TASK PROMPT: Copy out every line of text in the items below word for word, omitting the pictures.

THE DATA:

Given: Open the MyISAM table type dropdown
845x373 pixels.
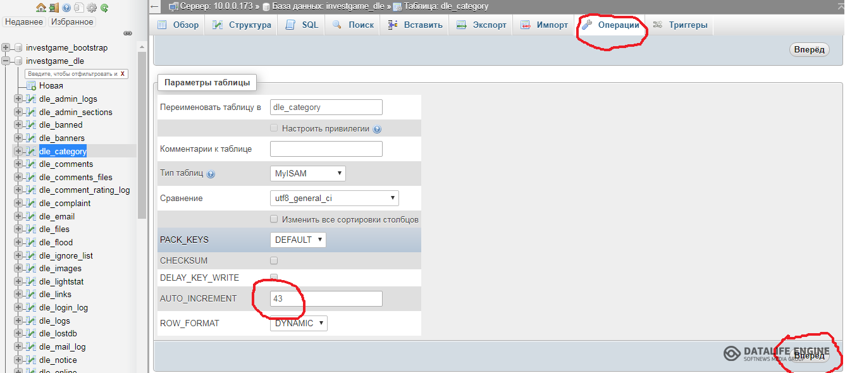Looking at the screenshot, I should pos(307,173).
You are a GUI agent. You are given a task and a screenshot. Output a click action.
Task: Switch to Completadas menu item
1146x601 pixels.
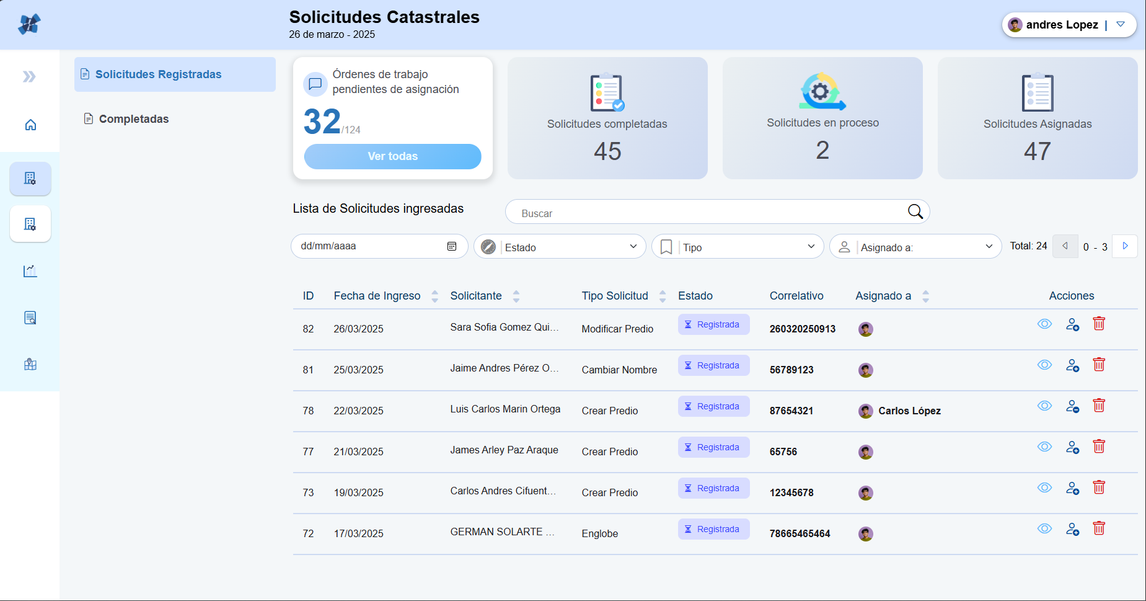point(134,119)
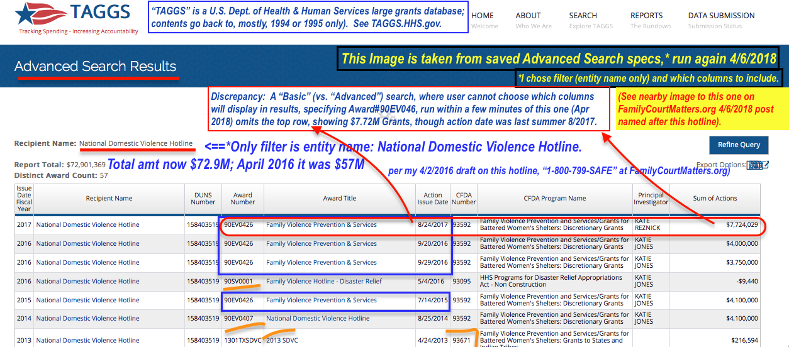Open the 2017 National Domestic Violence Hotline recipient link

pos(87,225)
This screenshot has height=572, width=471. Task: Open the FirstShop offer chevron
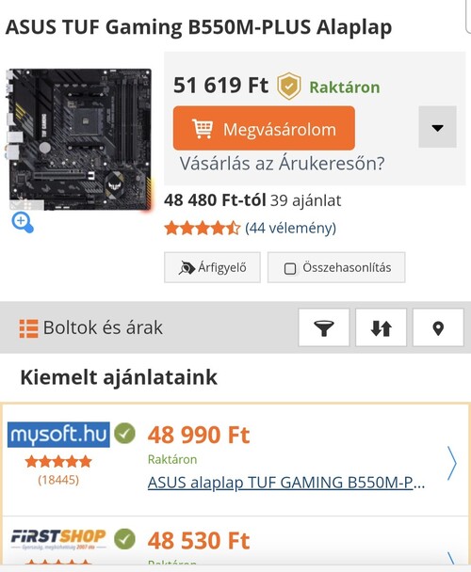coord(452,559)
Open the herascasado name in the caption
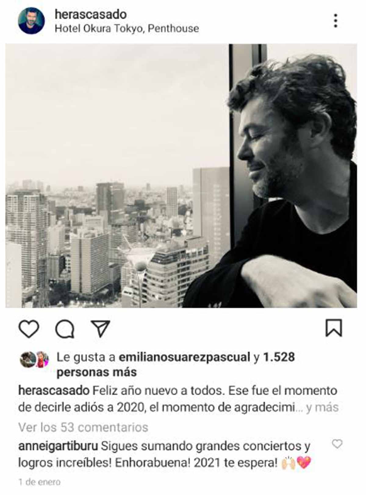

EXERCISE ANSWER:
Given: Open the MyISAM table type dropdown
845x373 pixels.
Looking at the screenshot, I should pos(307,173).
You are a GUI agent. You are given a task and a screenshot. Output a click action.
Task: Switch to Completadas menu item
1146x601 pixels.
point(134,119)
Open the 2017 National Domestic Violence Hotline recipient link

pos(87,225)
This screenshot has height=572, width=471. Task: Open the FirstShop offer chevron
coord(452,559)
Open the herascasado name in the caption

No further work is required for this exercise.